Limitations of the Structural-Functional Approach:

  1. Lack of consideration for the external environment: The approach does not take into account the influence of external factors such as the political, social, and economic environment in which the organization operates.
  2. Oversimplification: The structural-functional approach can oversimplify complex administrative systems by breaking them down into discrete components and ignoring the complexity and diversity of the organization.
  3. Limited attention to conflict: The approach does not give adequate attention to conflict and power dynamics within the organization, which can affect the functioning of the system.

9. What do you mean by agraria and industria types of societies?

Ans: Agrarian and industrial societies are two types of societies that are defined by their economic systems, social organization, and technological advancement.

Agrarian societies are characterized by a dominant agricultural economy, where the majority of the population is engaged in farming and food production. Agrarian societies tend to be rural, with most people living in small villages or communities. Social organization in agrarian societies is often hierarchical, with power and wealth concentrated in the hands of a small elite, such as feudal lords or landowners. Technological advancement in agrarian societies is typically limited, with most agricultural work being done by hand or with basic tools.

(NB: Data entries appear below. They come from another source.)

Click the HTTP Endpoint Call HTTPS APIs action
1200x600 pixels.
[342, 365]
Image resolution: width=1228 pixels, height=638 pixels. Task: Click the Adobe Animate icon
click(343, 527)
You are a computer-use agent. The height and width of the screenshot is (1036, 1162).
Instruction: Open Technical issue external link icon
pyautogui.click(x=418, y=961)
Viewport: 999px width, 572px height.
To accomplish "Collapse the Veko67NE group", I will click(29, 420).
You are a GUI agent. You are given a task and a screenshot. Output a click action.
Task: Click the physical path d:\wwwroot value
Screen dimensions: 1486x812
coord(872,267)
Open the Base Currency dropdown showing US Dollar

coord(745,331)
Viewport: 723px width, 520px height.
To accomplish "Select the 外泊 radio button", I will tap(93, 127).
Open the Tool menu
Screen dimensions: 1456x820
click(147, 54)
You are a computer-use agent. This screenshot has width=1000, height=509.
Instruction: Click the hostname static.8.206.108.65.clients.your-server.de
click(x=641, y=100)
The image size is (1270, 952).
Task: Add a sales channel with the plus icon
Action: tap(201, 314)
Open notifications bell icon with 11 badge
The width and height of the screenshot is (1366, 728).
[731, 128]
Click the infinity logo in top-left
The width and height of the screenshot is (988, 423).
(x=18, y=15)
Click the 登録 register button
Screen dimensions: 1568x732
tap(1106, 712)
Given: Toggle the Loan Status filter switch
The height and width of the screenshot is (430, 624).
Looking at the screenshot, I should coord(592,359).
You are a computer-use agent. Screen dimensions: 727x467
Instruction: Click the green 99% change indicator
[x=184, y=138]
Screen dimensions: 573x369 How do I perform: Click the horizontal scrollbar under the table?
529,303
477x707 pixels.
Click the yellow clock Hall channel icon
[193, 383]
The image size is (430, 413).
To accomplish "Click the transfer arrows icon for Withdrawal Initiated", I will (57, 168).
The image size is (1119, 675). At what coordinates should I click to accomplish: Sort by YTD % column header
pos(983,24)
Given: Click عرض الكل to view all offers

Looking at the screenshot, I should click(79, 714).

Industrial societies, on the other hand, are characterized by a dominant industrial economy, where manufacturing and production of goods is the primary economic activity. Industrial societies tend to be urban, with large cities and urban centers. Social organization in industrial societies is often more democratic and egalitarian, with a greater emphasis on individual rights and freedoms. Technological advancement in industrial societies is often more advanced, with the use of complex machinery and technology to improve efficiency and productivity.

The transition from agrarian to industrial societies, often referred to as the Industrial Revolution, took place in the late 18th and early 19th centuries in Europe and North America. The development of new technologies such as the steam engine, the spinning jenny, and the power loom allowed for the mass production of goods and the growth of industry. This led to a shift from an agrarian to an industrial economy, which brought about significant changes in social organization and technological advancement.

Today, most societies around the world are industrial societies, with a few exceptions in more rural or underdeveloped regions. However, the transition from agrarian to industrial societies has not been uniform across the globe, and some societies are still in the process of making this transition.

10. Mention briefly about World Governance Indicators.

Ans: The World Governance Indicators (WGI) is a project of the World Bank that measures the quality of governance in countries around the world. The WGI assesses six dimensions of governance: voice and accountability, political stability and absence of violence, government effectiveness, regulatory quality, rule of law, and control of corruption. The indicators are based on a combination of data from surveys of citizens, businesses, and experts, and objective measures such as budget and audit reports. The WGI is widely used by researchers, policymakers, and investors to measure the quality of governance and to identify areas for improvement in different countries.